Aku pernah ada di tempat yang paling tinggi. Pernah pula aku jatuh ke tempat paling rendah. Bahkan menari di antara keduanya. Laksana gelombang. Pasang-surut silih berganti. Semisal roda, kadang di atas kadang di bawah. Aku berputar tanpa henti. Menuju lelah. Mencapai akhir.
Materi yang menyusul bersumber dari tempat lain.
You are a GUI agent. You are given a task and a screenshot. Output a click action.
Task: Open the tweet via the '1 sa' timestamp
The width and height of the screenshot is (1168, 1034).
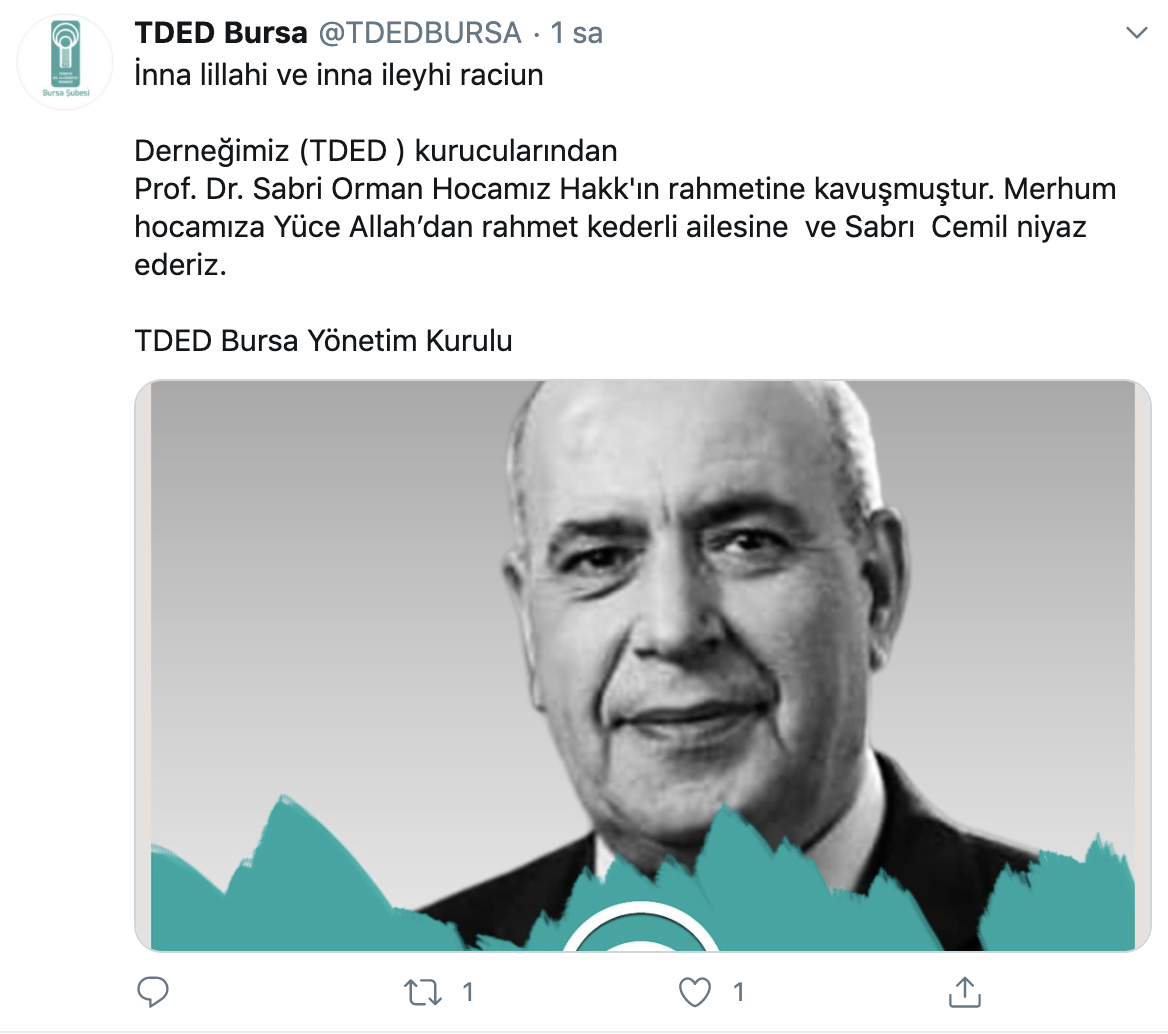point(576,33)
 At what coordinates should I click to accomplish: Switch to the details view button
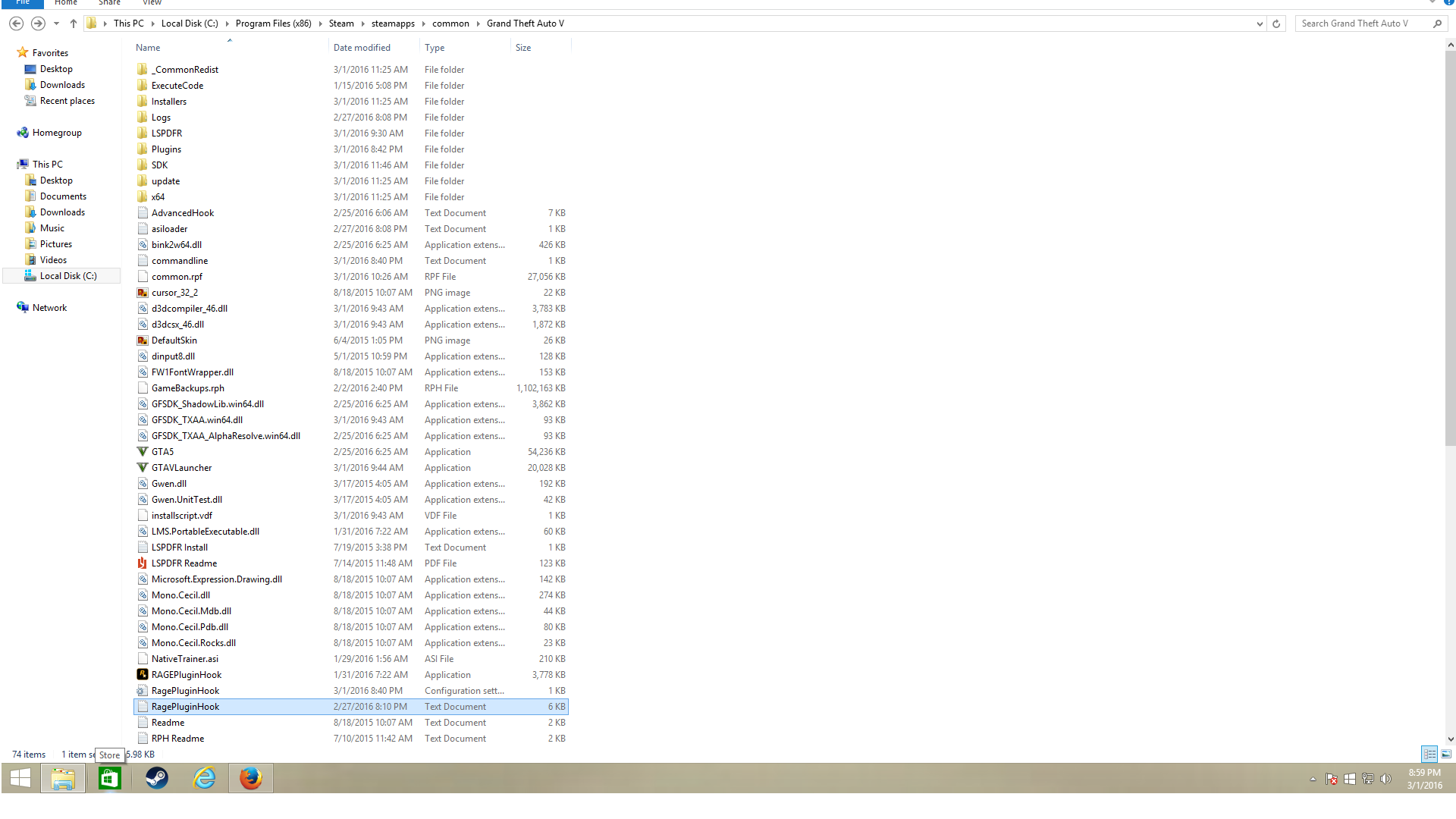pos(1429,754)
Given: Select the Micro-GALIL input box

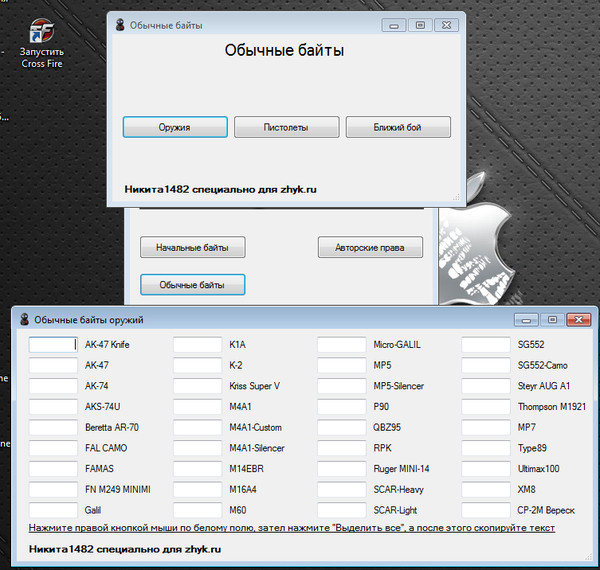Looking at the screenshot, I should point(341,344).
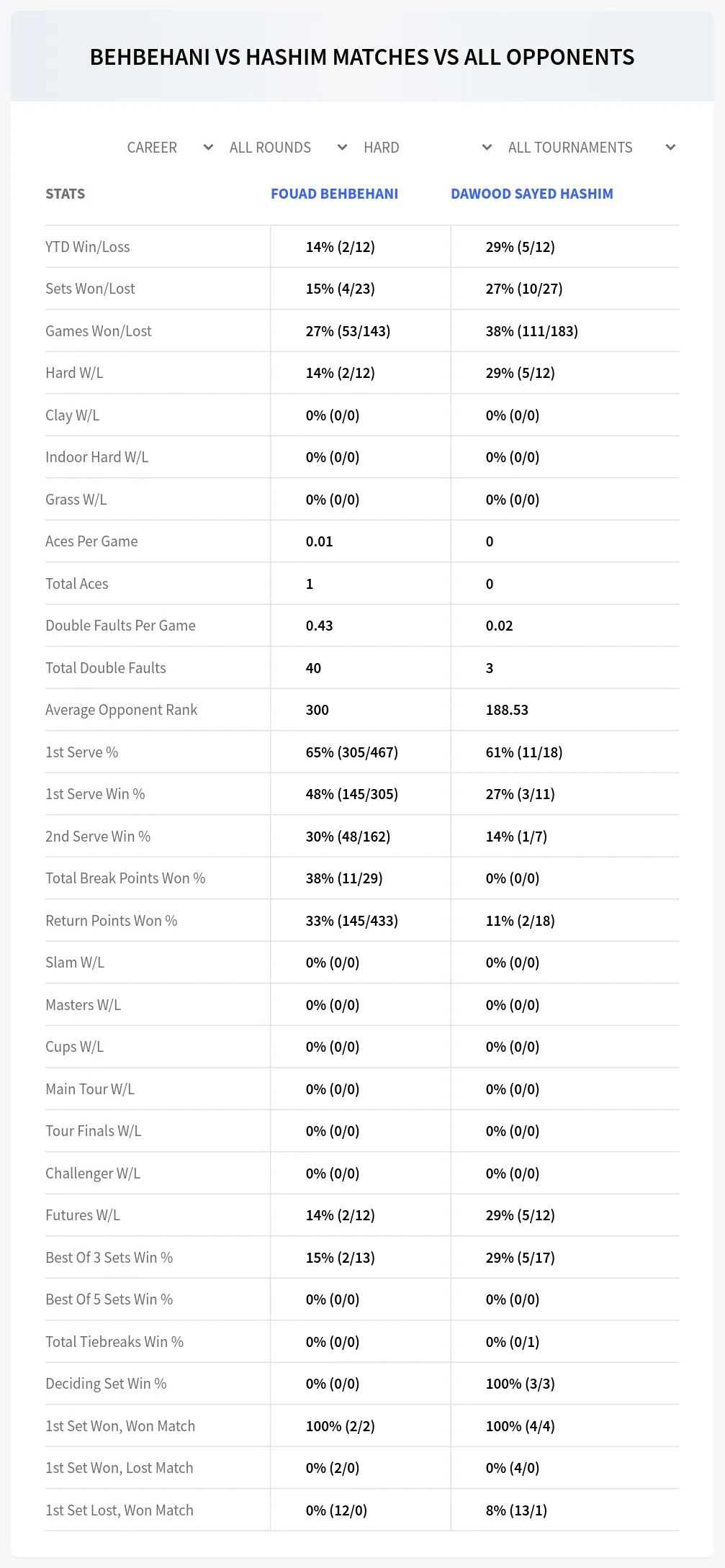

Lantas aku pun diam, pada satu titik. Berdiam yang lama sekali. Menyudutkan pandanganku cuma tertuju kepada bumi. Bertanya, sampai kapan aku akan terus begini. Hidup dalam gelombang. Hidup dalam pusaran yang tak pernah mengenal kata henti.
Aku ingin seperti dulu. Saat aku hidup di atas. Ketika jarak aku dan Dia sangat dekat, bahkan lebih dekat dari urat nadi. Ketika aku benar-benar merasa, bahwa kedekatan kami begitu erat. Sampai kemudian iblis pun datang dengan merangkak, pelan-pelan masuk ke dalam hati. Saat dia bercerita, tidak ada lagi langit di atasku ini.
Aku mengangguk ketika itu. Iblis pun tertawa. Lantas aku pun jatuh bergelimpang dengan hina. Dan sebuah bisikan lantas berdengung di telinga, mengatakan bahwa tak ada tempat yang lebih rendah lagi di bawahku. Lantas aku pun diam, pada satu titik. Berdiam lama sekali.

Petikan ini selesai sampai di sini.